Exercise: When the line containing "[18th Helsinki Ink" appears in the data below, begin copying there and stop only after the line containing "[31st Helsinki Ink".

### Material supplied ###

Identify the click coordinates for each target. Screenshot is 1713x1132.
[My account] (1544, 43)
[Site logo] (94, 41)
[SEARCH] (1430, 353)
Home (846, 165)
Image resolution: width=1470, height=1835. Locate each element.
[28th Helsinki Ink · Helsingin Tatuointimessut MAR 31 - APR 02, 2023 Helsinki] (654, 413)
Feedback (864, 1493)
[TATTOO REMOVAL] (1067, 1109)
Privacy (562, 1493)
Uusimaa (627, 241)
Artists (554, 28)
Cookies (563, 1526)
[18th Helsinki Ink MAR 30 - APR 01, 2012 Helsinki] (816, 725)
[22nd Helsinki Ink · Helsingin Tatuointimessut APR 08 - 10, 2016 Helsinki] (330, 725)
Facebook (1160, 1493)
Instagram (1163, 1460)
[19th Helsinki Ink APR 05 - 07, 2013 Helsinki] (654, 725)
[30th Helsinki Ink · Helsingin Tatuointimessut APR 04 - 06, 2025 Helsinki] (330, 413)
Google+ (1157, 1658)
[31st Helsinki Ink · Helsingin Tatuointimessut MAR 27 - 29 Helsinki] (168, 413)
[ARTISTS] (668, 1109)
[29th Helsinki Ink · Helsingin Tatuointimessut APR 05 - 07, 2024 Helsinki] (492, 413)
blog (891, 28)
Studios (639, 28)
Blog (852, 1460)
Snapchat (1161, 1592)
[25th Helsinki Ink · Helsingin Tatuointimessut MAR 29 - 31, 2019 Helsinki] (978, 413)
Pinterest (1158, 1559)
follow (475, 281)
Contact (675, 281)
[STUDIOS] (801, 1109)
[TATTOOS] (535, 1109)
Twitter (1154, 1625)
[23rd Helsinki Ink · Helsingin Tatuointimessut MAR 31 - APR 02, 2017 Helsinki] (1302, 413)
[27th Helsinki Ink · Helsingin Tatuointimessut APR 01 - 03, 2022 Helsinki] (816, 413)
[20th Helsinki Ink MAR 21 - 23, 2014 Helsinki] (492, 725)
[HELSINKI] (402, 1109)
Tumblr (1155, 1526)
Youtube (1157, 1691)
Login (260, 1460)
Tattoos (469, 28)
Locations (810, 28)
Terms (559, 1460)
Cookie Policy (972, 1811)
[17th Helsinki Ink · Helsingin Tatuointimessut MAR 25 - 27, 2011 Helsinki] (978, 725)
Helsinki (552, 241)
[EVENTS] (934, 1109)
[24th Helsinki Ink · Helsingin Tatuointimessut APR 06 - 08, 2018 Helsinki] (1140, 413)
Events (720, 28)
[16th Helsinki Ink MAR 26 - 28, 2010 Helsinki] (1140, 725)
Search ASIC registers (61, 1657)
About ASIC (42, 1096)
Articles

###

Task result:
[18th Helsinki Ink MAR 30 - APR 01, 2012 Helsinki] (816, 725)
[22nd Helsinki Ink · Helsingin Tatuointimessut APR 08 - 10, 2016 Helsinki] (330, 725)
Facebook (1160, 1493)
Instagram (1163, 1460)
[19th Helsinki Ink APR 05 - 07, 2013 Helsinki] (654, 725)
[30th Helsinki Ink · Helsingin Tatuointimessut APR 04 - 06, 2025 Helsinki] (330, 413)
Google+ (1157, 1658)
[31st Helsinki Ink · Helsingin Tatuointimessut MAR 27 - 29 Helsinki] (168, 413)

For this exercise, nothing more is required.